20. yüzyılın meşhur Alman düşünürü Karl Marx’ın hayatını ve mücadelesini konu alan ilk kurmaca film “Genç Karl Marx” vizyona girdi. Marx’ın Engels ile olan dostluğunu ve düşünce tarihini nasıl değiştirdiklerini anlatan biyografi, tarihî gerçeklik ve duygusal kurgu arasında iyi bir denge yakalamayı başarıyor.
Almanya 1844. Soğuk bir kış günü insanlar ısınmak için ormandan odun toplarken üniformalılar tarafından dayak yer ve tutuklanırlar. Zorbalık hüküm sürmekte, adaletsiz yaşam koşulları halkı ezmekte, burjuvazi gününü gün etmektedir. Öte yandan genç gazeteci Karl Marx, yayın kurulunda olduğu Rheinische Zeitung gazetesinde Prusya hükümetini kıyasıya eleştirmekte, yazılarında komünist manifestonun ilk filizleri yeşermektedir.
Bir gün Rus monarşisi aleyhinde çok sert bir yazı kaleme alır; Çar I. Nikolay’ın ‘ricasıyla’ gazete kapanır; Karl Marx ve ailesi Paris’e sürgüne yollanır. Paris’in ünlü Café de la Régence’ında, İngiltere’de İşçi Sınıfının Durumu’nu yeni yazmış olan Friedrich Engels’le karşılaşması ise kısa sürgünün kârı olur.
20. yüzyılın en önemli filozof ve kuramcılarından Marx’ın gençlik yıllarını konu alan film böyle başlıyor. Devrimin yaşandığı 1848’den önce olanlar, genç filozofun bir diğer önemli düşünür Engels ile 1844’te ömür boyu sürecek bir dostluğa başlaması, birlikte komünizmin ve işçi hareketinin temelini atmaları filmin esas konusunu oluşturuyor. Dostlukları fikirlerle bezeniyor ve ilk ortak çalışmaları Kutsal Aile ya da Eleştirel Eleştirinin Eleştirisi ortaya çıkıyor.

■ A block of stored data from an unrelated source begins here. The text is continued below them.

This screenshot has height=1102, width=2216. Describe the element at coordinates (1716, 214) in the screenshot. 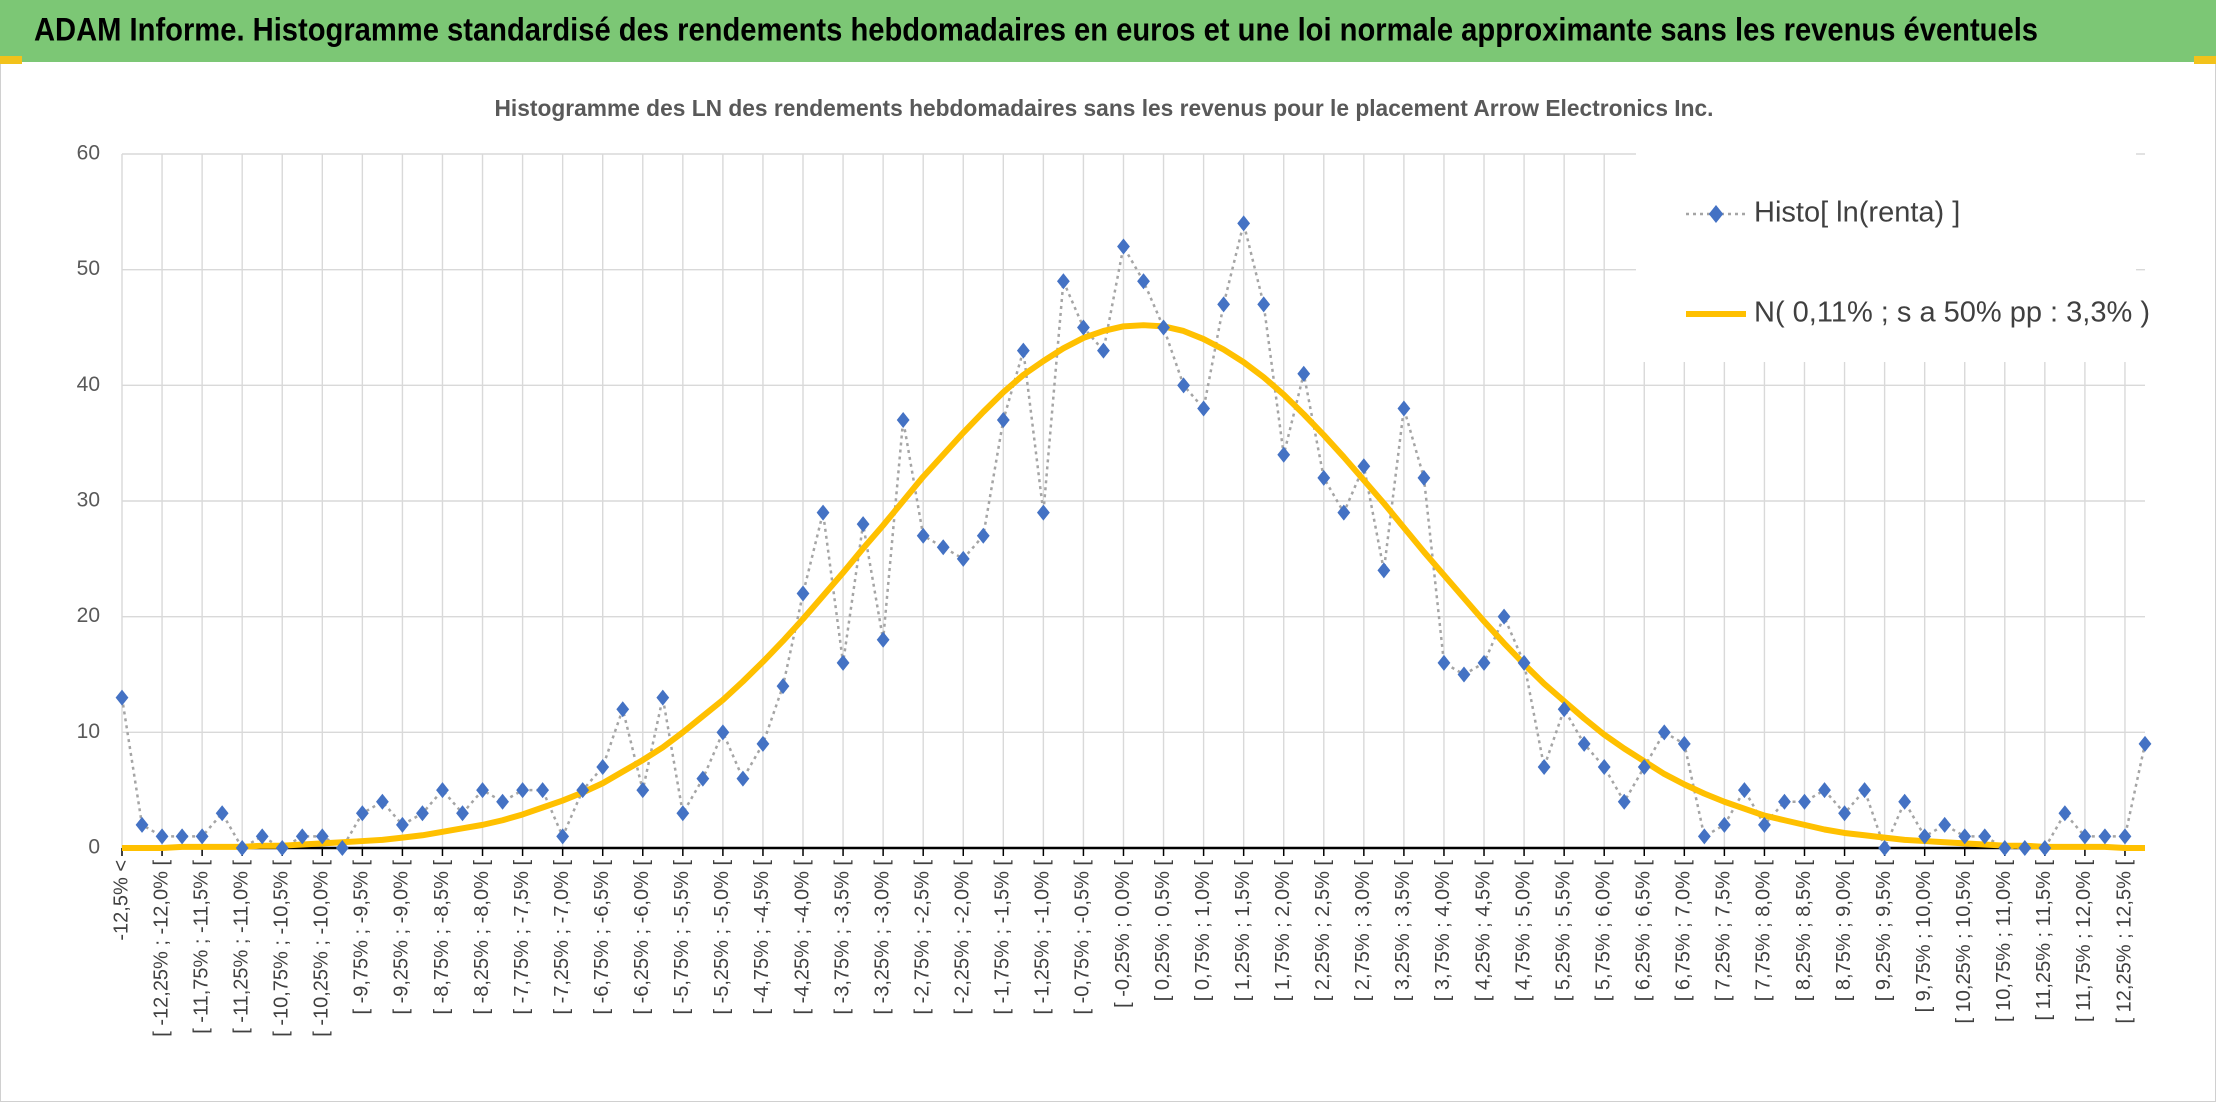

I see `legend-marker` at that location.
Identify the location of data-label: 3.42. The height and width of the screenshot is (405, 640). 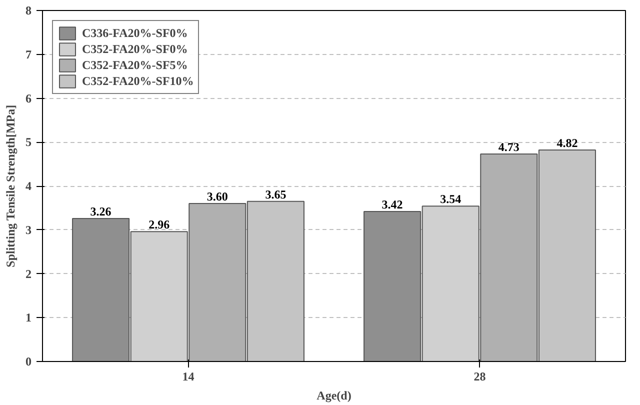
(392, 204).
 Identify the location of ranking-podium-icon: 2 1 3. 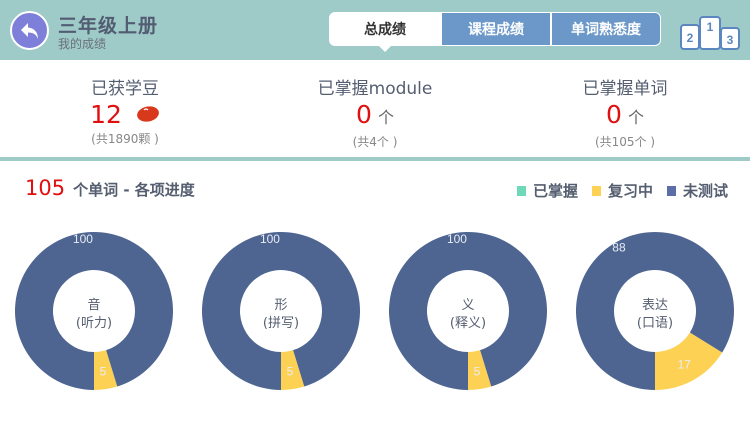
(710, 33).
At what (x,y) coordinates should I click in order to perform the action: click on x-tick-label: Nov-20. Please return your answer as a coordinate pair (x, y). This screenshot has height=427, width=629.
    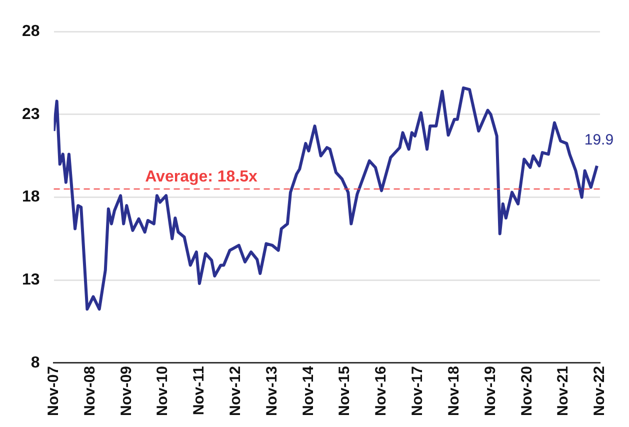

Film finale, yani 1848’deki büyük devrime yavaş yavaş olmasa da, emin adımlarla ilerliyor. Adı daha sonra Komünistler Birliği’ne dönüşecek olan Adiller Birliği’ne katılmaları ve bir manifesto yazmak üzere görevlendirilmeleriyle aksiyon kazanan filmin finali ünlü Komünist Manifesto ile taçlanıyor.
Karşılaşmalarının ilk beş dakikasında sidik yarıştıran, sonrasında muhteşem fikirleri havada uçuşan Marx ve Engels her ne kadar “riff kapıştıran”, yeni ünlü olmuş iki rock star hissi verseler de, “Genç Karl Marx” dönemin siyasal atmosferi ve diğer karakterlerin de etkisiyle sonuna dek zevkle izlenen bir film olmuş. Filmin Haitili yönetmeni Raoul Peck bir röportajında, “Hep bildiğimiz yaşlı ve sakallı devrimci ikonunu değil, 20. yüzyıl ve sonrasının dünyasına sıradışı bir etki yapan genç ve iddialı bir grup aydının olgunlaşmasını anlattım” diyor.
Ayrıntılarda oyalanmayan, duygu ve düşünceler arasında iyi bir denge kuran Raoul Peck, politik konuları başarıyla işleyen usta bir yönetmen. Dünya festivallerinden ödüllerle dönen “Lumumba” ve yine bol ödüllü, bu yıl En İyi Belgesel dalında Oscar’a aday olan “Ben Senin Zencin Değilim” adlı filmlerin de yönetmeni aynı zamanda.
Marx’ı merkeze alan bu ilk kurmaca filmi çeken Raoul Peck’in bu yapımını fazla romantik ya da fazla polemikli veya popüler kültüre fazla yakın bulanlar olabilir; ancak filmde maddi bir hataya rastlamak pek mümkün değil. Her bilgi doğru, tarihler hatasız, dönemin coşkusu eksiksiz. Bu da biyografileri, duygu aktarımında başarılı olan iyi belgesel yönetmenlerinin çekmesi gerektiğinin bir kanıtı adeta.